Task details.
Pull every line that includes the word "Поделиться" out of the data below and copy it.

Entries shown.
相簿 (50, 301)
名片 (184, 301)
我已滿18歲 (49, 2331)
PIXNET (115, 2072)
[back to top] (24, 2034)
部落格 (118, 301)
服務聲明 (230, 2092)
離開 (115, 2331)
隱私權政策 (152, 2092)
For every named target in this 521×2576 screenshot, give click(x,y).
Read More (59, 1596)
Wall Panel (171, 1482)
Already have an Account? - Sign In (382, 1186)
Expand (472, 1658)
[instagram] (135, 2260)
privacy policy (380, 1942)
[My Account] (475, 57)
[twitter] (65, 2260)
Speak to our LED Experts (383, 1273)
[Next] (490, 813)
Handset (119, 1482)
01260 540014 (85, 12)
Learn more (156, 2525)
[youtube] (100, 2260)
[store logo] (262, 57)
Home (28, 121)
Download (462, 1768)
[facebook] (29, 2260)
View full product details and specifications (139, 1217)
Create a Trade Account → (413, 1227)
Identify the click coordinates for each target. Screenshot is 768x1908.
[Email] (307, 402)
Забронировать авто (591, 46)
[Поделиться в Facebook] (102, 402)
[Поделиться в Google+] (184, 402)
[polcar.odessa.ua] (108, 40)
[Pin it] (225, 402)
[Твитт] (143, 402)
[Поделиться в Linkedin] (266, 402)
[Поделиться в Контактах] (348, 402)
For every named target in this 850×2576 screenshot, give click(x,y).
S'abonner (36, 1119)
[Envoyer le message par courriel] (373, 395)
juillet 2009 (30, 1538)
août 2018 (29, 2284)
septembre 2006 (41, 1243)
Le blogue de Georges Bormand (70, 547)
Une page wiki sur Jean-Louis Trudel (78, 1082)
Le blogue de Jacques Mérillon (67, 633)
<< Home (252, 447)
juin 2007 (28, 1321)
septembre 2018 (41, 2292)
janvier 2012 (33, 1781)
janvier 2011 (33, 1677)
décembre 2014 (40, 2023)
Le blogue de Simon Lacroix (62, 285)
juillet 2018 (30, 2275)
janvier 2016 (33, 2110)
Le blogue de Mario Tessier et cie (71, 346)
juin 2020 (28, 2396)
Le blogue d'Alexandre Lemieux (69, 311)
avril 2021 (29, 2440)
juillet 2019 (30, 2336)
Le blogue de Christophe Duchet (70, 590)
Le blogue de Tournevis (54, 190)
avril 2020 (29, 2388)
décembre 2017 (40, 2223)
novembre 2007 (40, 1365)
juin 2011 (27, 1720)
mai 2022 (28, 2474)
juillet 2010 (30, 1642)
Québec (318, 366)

Response box.
[Поделиться в Facebook] (102, 402)
[Поделиться в Google+] (184, 402)
[Поделиться в Linkedin] (266, 402)
[Поделиться в Контактах] (348, 402)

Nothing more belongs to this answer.